Task input below:
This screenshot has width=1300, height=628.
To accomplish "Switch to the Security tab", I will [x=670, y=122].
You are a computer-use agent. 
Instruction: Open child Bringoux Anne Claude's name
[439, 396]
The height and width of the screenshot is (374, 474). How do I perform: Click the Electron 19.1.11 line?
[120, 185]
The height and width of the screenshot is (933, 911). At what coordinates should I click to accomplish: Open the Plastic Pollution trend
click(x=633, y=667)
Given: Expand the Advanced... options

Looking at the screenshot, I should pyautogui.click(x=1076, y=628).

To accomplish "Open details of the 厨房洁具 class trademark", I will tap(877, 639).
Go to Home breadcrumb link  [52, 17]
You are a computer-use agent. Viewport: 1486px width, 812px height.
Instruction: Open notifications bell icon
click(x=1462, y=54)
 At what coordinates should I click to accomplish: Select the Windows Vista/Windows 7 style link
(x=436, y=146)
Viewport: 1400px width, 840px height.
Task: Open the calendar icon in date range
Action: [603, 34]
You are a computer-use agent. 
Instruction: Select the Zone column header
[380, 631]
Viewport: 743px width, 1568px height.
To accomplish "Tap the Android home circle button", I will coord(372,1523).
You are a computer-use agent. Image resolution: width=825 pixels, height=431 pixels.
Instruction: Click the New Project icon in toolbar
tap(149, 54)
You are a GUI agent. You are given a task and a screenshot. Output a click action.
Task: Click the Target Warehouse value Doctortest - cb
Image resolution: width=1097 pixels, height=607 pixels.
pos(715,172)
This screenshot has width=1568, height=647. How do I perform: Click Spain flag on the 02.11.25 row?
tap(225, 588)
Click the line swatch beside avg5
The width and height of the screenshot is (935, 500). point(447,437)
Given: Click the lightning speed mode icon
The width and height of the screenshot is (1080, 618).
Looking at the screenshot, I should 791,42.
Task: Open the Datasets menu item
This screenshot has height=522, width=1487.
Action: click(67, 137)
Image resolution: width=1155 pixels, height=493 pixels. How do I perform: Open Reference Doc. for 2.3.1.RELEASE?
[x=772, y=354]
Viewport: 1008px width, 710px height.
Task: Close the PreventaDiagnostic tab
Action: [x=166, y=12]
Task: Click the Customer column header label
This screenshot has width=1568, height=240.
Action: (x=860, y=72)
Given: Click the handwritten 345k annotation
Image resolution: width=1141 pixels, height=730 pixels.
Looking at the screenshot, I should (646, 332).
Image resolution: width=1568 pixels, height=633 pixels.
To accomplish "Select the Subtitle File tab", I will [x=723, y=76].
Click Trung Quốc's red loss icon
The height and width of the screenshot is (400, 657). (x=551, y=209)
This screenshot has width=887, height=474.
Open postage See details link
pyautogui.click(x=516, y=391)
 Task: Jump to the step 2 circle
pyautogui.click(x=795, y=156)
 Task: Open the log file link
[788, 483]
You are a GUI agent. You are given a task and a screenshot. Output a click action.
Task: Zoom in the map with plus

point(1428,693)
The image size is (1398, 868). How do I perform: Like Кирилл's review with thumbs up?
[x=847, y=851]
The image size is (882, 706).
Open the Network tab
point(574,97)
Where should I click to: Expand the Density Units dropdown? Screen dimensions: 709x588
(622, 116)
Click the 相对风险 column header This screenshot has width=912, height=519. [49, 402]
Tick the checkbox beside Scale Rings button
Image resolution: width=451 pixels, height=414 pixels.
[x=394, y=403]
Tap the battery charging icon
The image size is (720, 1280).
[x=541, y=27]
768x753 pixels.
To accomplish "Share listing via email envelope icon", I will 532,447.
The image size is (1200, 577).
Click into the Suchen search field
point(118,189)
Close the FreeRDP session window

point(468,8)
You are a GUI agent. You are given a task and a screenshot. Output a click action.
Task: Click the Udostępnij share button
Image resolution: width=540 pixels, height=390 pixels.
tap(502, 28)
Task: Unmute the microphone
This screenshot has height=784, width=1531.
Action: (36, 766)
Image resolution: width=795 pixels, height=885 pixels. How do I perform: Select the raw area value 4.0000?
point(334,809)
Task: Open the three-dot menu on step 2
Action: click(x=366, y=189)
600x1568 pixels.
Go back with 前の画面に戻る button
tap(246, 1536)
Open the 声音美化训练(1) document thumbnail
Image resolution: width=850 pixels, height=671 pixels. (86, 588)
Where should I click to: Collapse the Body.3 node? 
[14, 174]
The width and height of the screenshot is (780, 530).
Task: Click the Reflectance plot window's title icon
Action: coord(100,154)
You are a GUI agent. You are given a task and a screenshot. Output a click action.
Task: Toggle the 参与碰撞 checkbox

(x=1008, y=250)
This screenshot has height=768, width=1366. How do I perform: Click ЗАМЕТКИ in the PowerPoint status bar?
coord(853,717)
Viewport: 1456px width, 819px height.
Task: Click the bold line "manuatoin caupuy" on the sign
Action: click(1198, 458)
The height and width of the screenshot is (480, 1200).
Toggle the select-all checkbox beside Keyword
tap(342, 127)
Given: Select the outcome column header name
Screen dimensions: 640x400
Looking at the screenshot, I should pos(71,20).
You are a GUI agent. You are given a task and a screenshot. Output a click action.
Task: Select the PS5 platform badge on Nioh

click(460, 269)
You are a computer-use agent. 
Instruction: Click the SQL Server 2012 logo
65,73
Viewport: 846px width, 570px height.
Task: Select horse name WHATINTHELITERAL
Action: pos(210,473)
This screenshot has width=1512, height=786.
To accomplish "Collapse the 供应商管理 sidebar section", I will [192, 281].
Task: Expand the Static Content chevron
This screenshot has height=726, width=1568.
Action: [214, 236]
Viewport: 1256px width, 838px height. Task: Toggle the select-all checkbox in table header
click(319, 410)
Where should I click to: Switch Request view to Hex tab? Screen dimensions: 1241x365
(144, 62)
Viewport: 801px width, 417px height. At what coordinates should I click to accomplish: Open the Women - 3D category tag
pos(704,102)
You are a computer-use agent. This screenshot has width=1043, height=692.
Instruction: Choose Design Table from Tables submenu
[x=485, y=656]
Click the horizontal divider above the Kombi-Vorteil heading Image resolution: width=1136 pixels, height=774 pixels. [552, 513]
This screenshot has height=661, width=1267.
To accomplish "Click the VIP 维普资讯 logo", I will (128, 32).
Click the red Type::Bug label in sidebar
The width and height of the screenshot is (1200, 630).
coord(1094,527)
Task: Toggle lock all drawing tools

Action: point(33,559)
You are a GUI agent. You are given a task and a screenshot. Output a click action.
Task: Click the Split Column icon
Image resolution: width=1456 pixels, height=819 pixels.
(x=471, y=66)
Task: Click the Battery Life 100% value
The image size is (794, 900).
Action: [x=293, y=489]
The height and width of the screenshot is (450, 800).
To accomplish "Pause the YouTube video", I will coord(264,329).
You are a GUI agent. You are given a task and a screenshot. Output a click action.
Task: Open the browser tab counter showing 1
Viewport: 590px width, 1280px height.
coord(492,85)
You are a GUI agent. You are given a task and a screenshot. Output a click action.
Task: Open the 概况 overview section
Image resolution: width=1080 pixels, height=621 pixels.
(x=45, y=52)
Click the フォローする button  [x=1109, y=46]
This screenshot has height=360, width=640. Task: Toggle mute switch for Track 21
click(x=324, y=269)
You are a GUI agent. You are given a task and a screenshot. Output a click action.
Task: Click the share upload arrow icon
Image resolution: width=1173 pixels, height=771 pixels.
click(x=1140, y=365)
End of Task input.
Exercise details> Your task is to retype all of the records exactly.

Answer for the task>
This screenshot has width=1300, height=628.
To accomplish "Switch to the Security tab", I will [x=670, y=122].
You are a computer-use agent. 
Instruction: Open child Bringoux Anne Claude's name
[439, 396]
The height and width of the screenshot is (374, 474). How do I perform: Click the Electron 19.1.11 line?
[120, 185]
The height and width of the screenshot is (933, 911). At what coordinates should I click to accomplish: Open the Plastic Pollution trend
click(x=633, y=667)
Given: Expand the Advanced... options

Looking at the screenshot, I should pyautogui.click(x=1076, y=628).

To accomplish "Open details of the 厨房洁具 class trademark", I will tap(877, 639).
Go to Home breadcrumb link  [52, 17]
You are a computer-use agent. Viewport: 1486px width, 812px height.
Instruction: Open notifications bell icon
click(x=1462, y=54)
 At what coordinates should I click to accomplish: Select the Windows Vista/Windows 7 style link
(x=436, y=146)
Viewport: 1400px width, 840px height.
Task: Open the calendar icon in date range
Action: [603, 34]
You are a computer-use agent. 
Instruction: Select the Zone column header
[380, 631]
Viewport: 743px width, 1568px height.
To accomplish "Tap the Android home circle button", I will coord(372,1523).
You are a computer-use agent. Image resolution: width=825 pixels, height=431 pixels.
Instruction: Click the New Project icon in toolbar
tap(149, 54)
You are a GUI agent. You are given a task and a screenshot. Output a click action.
Task: Click the Target Warehouse value Doctortest - cb
Image resolution: width=1097 pixels, height=607 pixels.
pos(715,172)
This screenshot has width=1568, height=647. How do I perform: Click Spain flag on the 02.11.25 row?
tap(225, 588)
Click the line swatch beside avg5
The width and height of the screenshot is (935, 500). point(447,437)
Given: Click the lightning speed mode icon
The width and height of the screenshot is (1080, 618).
Looking at the screenshot, I should 791,42.
Task: Open the Datasets menu item
This screenshot has height=522, width=1487.
Action: click(67, 137)
Image resolution: width=1155 pixels, height=493 pixels. How do I perform: Open Reference Doc. for 2.3.1.RELEASE?
[x=772, y=354]
Viewport: 1008px width, 710px height.
Task: Close the PreventaDiagnostic tab
Action: [x=166, y=12]
Task: Click the Customer column header label
This screenshot has width=1568, height=240.
Action: (x=860, y=72)
Given: Click the handwritten 345k annotation
Image resolution: width=1141 pixels, height=730 pixels.
Looking at the screenshot, I should (646, 332).
Image resolution: width=1568 pixels, height=633 pixels.
To accomplish "Select the Subtitle File tab", I will [x=723, y=76].
Click Trung Quốc's red loss icon
The height and width of the screenshot is (400, 657). (x=551, y=209)
This screenshot has width=887, height=474.
Open postage See details link
pyautogui.click(x=516, y=391)
 Task: Jump to the step 2 circle
pyautogui.click(x=795, y=156)
 Task: Open the log file link
[788, 483]
You are a GUI agent. You are given a task and a screenshot. Output a click action.
Task: Zoom in the map with plus

point(1428,693)
The image size is (1398, 868). How do I perform: Like Кирилл's review with thumbs up?
[x=847, y=851]
The image size is (882, 706).
Open the Network tab
point(574,97)
Where should I click to: Expand the Density Units dropdown? Screen dimensions: 709x588
(622, 116)
Click the 相对风险 column header This screenshot has width=912, height=519. [49, 402]
Tick the checkbox beside Scale Rings button
Image resolution: width=451 pixels, height=414 pixels.
[x=394, y=403]
Tap the battery charging icon
The image size is (720, 1280).
[x=541, y=27]
768x753 pixels.
To accomplish "Share listing via email envelope icon", I will 532,447.
The image size is (1200, 577).
Click into the Suchen search field
point(118,189)
Close the FreeRDP session window

point(468,8)
You are a GUI agent. You are given a task and a screenshot. Output a click action.
Task: Click the Udostępnij share button
Image resolution: width=540 pixels, height=390 pixels.
tap(502, 28)
Task: Unmute the microphone
This screenshot has height=784, width=1531.
Action: (36, 766)
Image resolution: width=795 pixels, height=885 pixels. How do I perform: Select the raw area value 4.0000?
point(334,809)
Task: Open the three-dot menu on step 2
Action: click(x=366, y=189)
600x1568 pixels.
Go back with 前の画面に戻る button
tap(246, 1536)
Open the 声音美化训练(1) document thumbnail
Image resolution: width=850 pixels, height=671 pixels. (86, 588)
Where should I click to: Collapse the Body.3 node? 
[14, 174]
The width and height of the screenshot is (780, 530).
Task: Click the Reflectance plot window's title icon
Action: coord(100,154)
You are a GUI agent. You are given a task and a screenshot. Output a click action.
Task: Toggle the 参与碰撞 checkbox

(x=1008, y=250)
This screenshot has height=768, width=1366. How do I perform: Click ЗАМЕТКИ in the PowerPoint status bar?
coord(853,717)
Viewport: 1456px width, 819px height.
Task: Click the bold line "manuatoin caupuy" on the sign
Action: click(1198, 458)
The height and width of the screenshot is (480, 1200).
Toggle the select-all checkbox beside Keyword
tap(342, 127)
Given: Select the outcome column header name
Screen dimensions: 640x400
Looking at the screenshot, I should pos(71,20).
You are a GUI agent. You are given a task and a screenshot. Output a click action.
Task: Select the PS5 platform badge on Nioh

click(460, 269)
You are a computer-use agent. 
Instruction: Click the SQL Server 2012 logo
65,73
Viewport: 846px width, 570px height.
Task: Select horse name WHATINTHELITERAL
Action: pos(210,473)
This screenshot has width=1512, height=786.
To accomplish "Collapse the 供应商管理 sidebar section", I will [192, 281].
Task: Expand the Static Content chevron
This screenshot has height=726, width=1568.
Action: [214, 236]
Viewport: 1256px width, 838px height. Task: Toggle the select-all checkbox in table header
click(319, 410)
Where should I click to: Switch Request view to Hex tab? Screen dimensions: 1241x365
(144, 62)
Viewport: 801px width, 417px height. At what coordinates should I click to accomplish: Open the Women - 3D category tag
pos(704,102)
You are a computer-use agent. This screenshot has width=1043, height=692.
Instruction: Choose Design Table from Tables submenu
[x=485, y=656]
Click the horizontal divider above the Kombi-Vorteil heading Image resolution: width=1136 pixels, height=774 pixels. [552, 513]
This screenshot has height=661, width=1267.
To accomplish "Click the VIP 维普资讯 logo", I will (128, 32).
Click the red Type::Bug label in sidebar
The width and height of the screenshot is (1200, 630).
coord(1094,527)
Task: Toggle lock all drawing tools

Action: point(33,559)
You are a GUI agent. You are given a task and a screenshot. Output a click action.
Task: Click the Split Column icon
Image resolution: width=1456 pixels, height=819 pixels.
(x=471, y=66)
Task: Click the Battery Life 100% value
The image size is (794, 900).
Action: [x=293, y=489]
The height and width of the screenshot is (450, 800).
To accomplish "Pause the YouTube video", I will coord(264,329).
You are a GUI agent. You are given a task and a screenshot. Output a click action.
Task: Open the browser tab counter showing 1
Viewport: 590px width, 1280px height.
coord(492,85)
You are a GUI agent. You are given a task and a screenshot. Output a click action.
Task: Open the 概况 overview section
Image resolution: width=1080 pixels, height=621 pixels.
(x=45, y=52)
Click the フォローする button  [x=1109, y=46]
This screenshot has height=360, width=640. Task: Toggle mute switch for Track 21
click(x=324, y=269)
You are a GUI agent. You are given a task and a screenshot. Output a click action.
Task: Click the share upload arrow icon
Image resolution: width=1173 pixels, height=771 pixels.
click(x=1140, y=365)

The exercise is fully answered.